Willie Wood, Pro Football Hall of Famer and One of the First Black Quarterbacks in College Football, Dies at 83

Former USC quarterback and Green Bay Packers safety Willie Wood, one of the first college football players to break the color barrier and a Pro Football Hall of Famer, died Monday at age 83.(Charles Dharapak / Associated Press)

Willie Wood, the first African American quarterback to play in what is now considered the Pac-12, died on Monday.

A captain of USC’s 1959 football team and a member of the Pro Football Hall of Fame, Wood died in Washington, the city where he was born and first became a star athlete. He was 83. Wood had suffered from advanced stage dementia and been confined to assisted living facilities for the past 13 years.

Wood was one of the first college football players to break the color barrier at quarterback in 1957, splitting time at the position during a 1-9 season for USC. But his true calling came at safety, where Wood would go on to become one of the most dominant players the position had ever seen. As a senior, it wasn’t hard to see that potential, as he led the Trojans in interceptions (five) and pass deflections.
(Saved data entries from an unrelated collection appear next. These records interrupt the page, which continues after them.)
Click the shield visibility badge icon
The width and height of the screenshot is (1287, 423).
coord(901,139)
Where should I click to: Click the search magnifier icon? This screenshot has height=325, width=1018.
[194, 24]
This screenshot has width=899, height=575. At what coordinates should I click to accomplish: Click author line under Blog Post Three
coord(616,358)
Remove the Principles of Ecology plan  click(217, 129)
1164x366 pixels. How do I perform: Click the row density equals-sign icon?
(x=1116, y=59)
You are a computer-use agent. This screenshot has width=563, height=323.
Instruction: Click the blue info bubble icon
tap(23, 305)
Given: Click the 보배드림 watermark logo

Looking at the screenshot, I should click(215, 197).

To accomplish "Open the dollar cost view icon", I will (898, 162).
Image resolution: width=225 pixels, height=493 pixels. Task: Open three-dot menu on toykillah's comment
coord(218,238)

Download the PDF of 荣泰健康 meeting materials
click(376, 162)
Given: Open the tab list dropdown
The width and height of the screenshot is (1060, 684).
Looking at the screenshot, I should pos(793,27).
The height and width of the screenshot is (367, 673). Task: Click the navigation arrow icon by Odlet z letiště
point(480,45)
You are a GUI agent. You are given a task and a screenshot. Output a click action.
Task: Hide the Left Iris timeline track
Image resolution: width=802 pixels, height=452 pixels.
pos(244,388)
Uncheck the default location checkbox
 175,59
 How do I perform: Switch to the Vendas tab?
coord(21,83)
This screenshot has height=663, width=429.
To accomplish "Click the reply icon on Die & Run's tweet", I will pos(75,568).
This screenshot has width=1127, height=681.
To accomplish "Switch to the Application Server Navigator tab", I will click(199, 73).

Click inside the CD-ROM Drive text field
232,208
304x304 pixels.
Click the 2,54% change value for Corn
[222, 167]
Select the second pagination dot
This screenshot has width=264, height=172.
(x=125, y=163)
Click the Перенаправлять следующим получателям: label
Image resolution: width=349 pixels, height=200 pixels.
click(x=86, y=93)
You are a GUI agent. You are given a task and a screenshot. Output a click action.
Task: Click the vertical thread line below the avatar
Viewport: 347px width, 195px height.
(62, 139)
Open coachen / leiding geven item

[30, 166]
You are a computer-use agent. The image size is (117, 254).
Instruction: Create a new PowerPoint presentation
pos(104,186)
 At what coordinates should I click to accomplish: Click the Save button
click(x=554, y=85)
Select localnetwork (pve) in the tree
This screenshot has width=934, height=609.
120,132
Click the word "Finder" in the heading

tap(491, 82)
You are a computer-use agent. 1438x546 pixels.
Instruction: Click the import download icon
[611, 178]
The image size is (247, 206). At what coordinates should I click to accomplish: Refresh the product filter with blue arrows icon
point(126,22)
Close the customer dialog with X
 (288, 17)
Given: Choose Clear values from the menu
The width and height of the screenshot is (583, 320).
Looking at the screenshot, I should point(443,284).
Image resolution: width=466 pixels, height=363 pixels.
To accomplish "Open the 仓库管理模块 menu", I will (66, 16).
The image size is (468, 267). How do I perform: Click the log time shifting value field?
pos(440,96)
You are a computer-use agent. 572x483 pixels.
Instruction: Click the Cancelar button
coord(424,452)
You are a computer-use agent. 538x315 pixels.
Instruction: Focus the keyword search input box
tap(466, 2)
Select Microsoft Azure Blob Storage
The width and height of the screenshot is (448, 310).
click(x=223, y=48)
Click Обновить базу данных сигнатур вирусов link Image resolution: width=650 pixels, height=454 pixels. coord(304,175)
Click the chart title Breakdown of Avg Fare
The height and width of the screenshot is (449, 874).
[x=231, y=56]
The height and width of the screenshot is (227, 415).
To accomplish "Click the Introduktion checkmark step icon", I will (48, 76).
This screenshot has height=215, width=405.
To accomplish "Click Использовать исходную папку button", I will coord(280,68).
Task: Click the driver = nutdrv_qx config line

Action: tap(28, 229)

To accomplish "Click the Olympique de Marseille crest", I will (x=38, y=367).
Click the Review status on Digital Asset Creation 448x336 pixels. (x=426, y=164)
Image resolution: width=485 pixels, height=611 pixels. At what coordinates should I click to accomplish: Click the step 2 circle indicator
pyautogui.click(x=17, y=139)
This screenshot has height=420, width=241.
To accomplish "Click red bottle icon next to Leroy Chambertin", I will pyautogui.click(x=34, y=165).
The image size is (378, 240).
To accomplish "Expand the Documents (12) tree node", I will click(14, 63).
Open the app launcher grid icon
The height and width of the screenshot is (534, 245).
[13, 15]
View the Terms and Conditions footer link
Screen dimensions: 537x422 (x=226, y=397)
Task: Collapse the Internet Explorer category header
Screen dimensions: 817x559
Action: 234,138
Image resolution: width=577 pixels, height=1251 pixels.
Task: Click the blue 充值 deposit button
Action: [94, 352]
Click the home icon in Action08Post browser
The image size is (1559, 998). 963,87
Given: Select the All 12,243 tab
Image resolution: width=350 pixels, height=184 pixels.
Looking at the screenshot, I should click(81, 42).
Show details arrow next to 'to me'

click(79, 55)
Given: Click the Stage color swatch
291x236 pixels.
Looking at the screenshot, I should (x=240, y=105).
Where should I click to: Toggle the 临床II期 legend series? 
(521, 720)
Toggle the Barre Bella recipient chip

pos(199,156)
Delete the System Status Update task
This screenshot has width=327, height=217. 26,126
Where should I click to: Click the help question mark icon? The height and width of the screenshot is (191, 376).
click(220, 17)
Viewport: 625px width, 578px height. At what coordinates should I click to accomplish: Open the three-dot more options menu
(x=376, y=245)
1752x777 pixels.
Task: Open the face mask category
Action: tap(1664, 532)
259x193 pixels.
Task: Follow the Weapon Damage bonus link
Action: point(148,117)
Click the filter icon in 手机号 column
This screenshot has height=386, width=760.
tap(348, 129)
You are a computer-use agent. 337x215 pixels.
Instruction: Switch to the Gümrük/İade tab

Wood ultimately went undrafted out of USC, but was scooped up as a free agent by the Green Bay Packers, where he would play for 12 years, earn eight Pro Bowl invites, and win both of the first two Super Bowls.

Willie Wood in 1959 while with the Green Bay Packers.

Willie Wood in 1959 while with the Green Bay Packers.
(Associated Press)

Before that massive success, Wood faced an uphill battle throughout a Hall of Fame career. He arrived in Los Angeles after playing quarterback for an all-black high school in Washington. He then played at Coalinga Junior College in the San Joaquin Valley, where he was named a Junior College All-American, before transferring to USC. There, he would have to face prejudice head on.

In a 2007 interview with The Times, fellow Trojans captain and Hall of Famer Ron Mix said that Wood dealt with racism on many fronts, including receiving racist literature in the mail and being excluded from certain alumni events.

Still, along with Mix, who is Jewish, the two standouts were named captains in 1959 despite the fact that “99% of the fraternities on campus would not allow either of us to become members,” Mix said in 2007.

When Wood left USC and was ignored in the draft, he wrote letters to head coaches, in hopes of earning a free-agent tryout. Only legendary Packers coach Vince Lombardi answered.